I bet you didn’t think you’d marry a girl with a blog, who talks about love of self and body-image, nor that you’d become a pillar in her life and through the relationship’s strength, make everything she does personally and professionally come alive.
I really wanted to write you some kind of love letter for years now, but every time I began, I stopped because it never felt good enough. One day when we're old, I will show you all the scraps of paper of letters started, but never finished. But I've let go of needing to say it perfect...because I intend to keep writing you love letters imperfectly, until I'm no longer able to write.
I write to you here in the only way I know how to -- stream of consciousness and removing my head from the conversation, leading with my heart.
While scrolling through my Facebook feed, avoiding and checking out of work I had to do, I saw someone post an excerpt from “Eat, Pray, Love”, a book I did not read nor had any interest in ever reading.

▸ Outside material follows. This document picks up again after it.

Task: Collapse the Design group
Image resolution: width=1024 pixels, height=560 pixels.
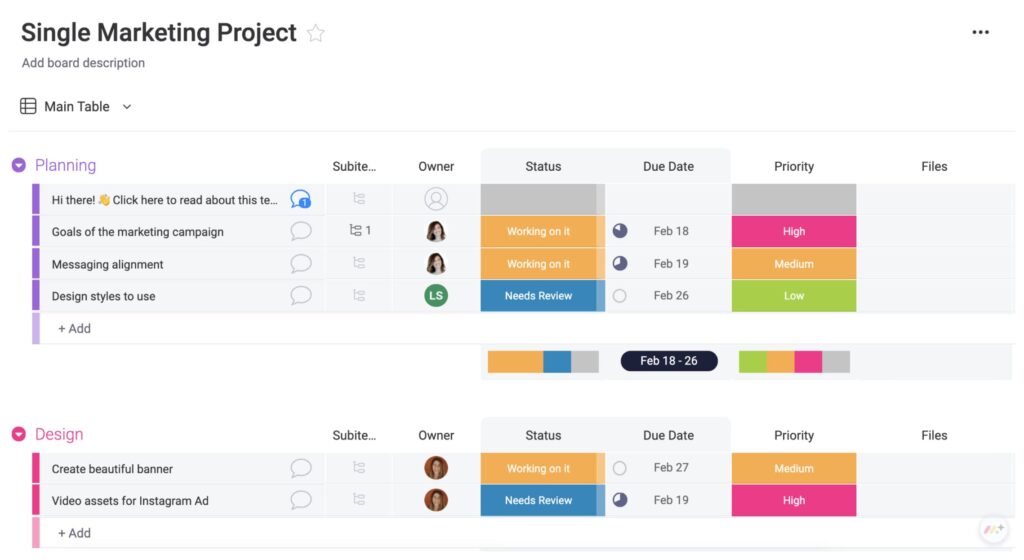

But I read the passage because the first word I saw was soul mate:
“People think a soul mate is your perfect fit, and that's what everyone wants. But a true soul mate is a mirror, the person who shows you everything that is holding you back, the person who brings you to your own attention so you can change your life.
A true soul mate is probably the most important person you'll ever meet, because they tear down your walls and smack you awake. But to live with a soul mate forever? Nah. Too painful. Soul mates, they come into your life just to reveal another layer of yourself to you, and then leave.
A soul mates purpose is to shake you up, tear apart your ego a little bit, show you your obstacles and addictions, break your heart open so new light can get in, make you so desperate and out of control that you have to transform your life, then introduce you to your spiritual master...” ― Elizabeth Gilbert, Eat, Pray, Love
After reading it, I couldn’t help but flash back to a moment while laying in bed in the dark, during one of our thousands now (we’ve know each other for 2,214 days btw) late-night conversations about life, the universe, our darkest selves, dreams and fear. I confessed to you that I thought I had everything figured out; knew who I was, what I was capable of, what to expect from love -- that is - until I met you.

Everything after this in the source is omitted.